ATARI LYNX

De esta forma se daba a conocer a finales de los ochenta la que fue una de las primeras consolas portátiles, si no tenemos en cuenta a las máquinas de Game & Watch y similares, concretamente en el año 1.989.
Originalmente la máquina fue desarrollada por Epix, dos años antes, aunque dadas las limitaciones de la empresa fue Atari quien se hizo con los derechos de comercialización.
Cuando finalmente la consola salió al mercado contaba con unas características técnicas muy loables para la época: una CPU de 8 bits, y un procesador gráfico de 16, que permitía todo tipo de efectos gráficos, desde deformaciones hasta los siempre efectivos zooms.
Tristemente la plataforma adolecía de ciertas dificultades para tratarse de una consola portátil, que en gran medida compartían algunas similitudes con los problemas propios de la futura Game Gear.
Y es que disponía de unas dimensiones considerables y carecía de autonomía suficiente, pues requería de un gran consumo de energía, lo que unido a una campaña de marketing claramente insuficiente y mal enfocada, y a lo paupérrimo de algunos títulos, impidió a la compañía consolidarse en una cómoda posición en el mercado de las consolas portátiles, aún a pesar de ser técnicamente muy superior a las máquinas disponibles en ese momento.
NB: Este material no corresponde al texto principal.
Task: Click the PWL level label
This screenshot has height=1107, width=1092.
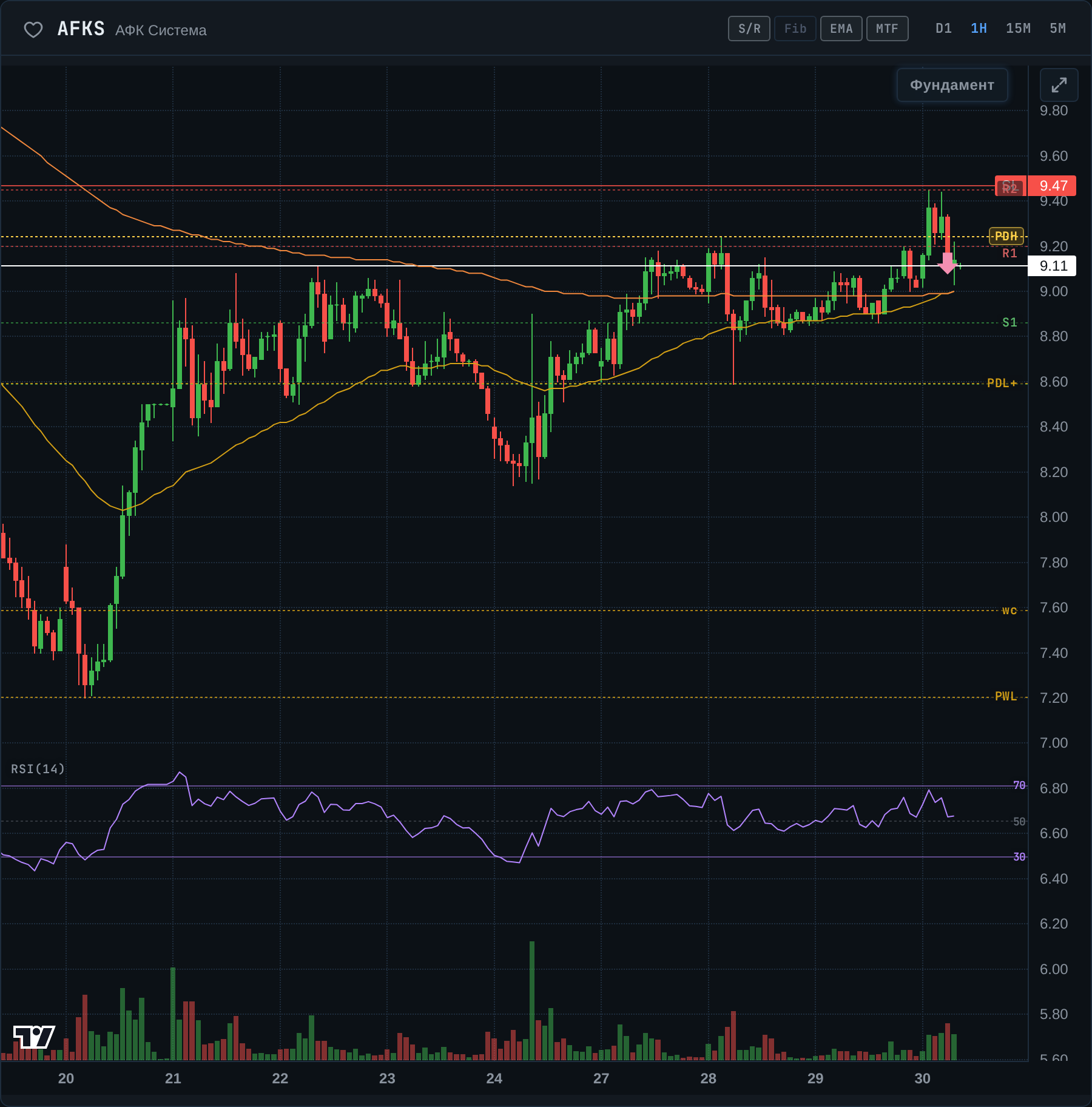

Sin embargo, ese mismo año Nintendo lanzó su conocida consola Game Boy, y poco después SEGA hizo lo propio con Game Gear, que a grandes rasgos pasaba por ser una Master System portátil.
Frente a estas poderosas máquinas poco pudo hacer Lynx, muy inferior en todos los sentidos, pues Atari no consiguió rebajar los costes medios de fabricación por lo que resultaba más cara, grande, y requería de un mayor uso de energía que las consolas de la competencia.
Tratando en vano de sacar la máquina a flote se desarrolló un modelo más avanzado de la misma, la Lynx II, que corregía algunos de los fallos de su antecesora, ya que resultó ser más pequeña y requería de un menor consumo de baterías.

Aunque lo cierto es que este aparente lavado de cara no consiguió convencer al gran público, que ya se había decantado en su mayoría a favor de las consolas de SEGA y Nintendo, por lo que el ciclo de vida de esta Lynx II en el mercado resultó ser ciertamente efímero.
Quizá por ello, debido al escaso éxito que tuvo y al poco tiempo que estuvo disponible, esta consola es a día de hoy muy valorada por todos aquellos que se dedican al coleccionismo, así que si tenéis una en posesión quizá podáis venderla incluso a un “buen postor“.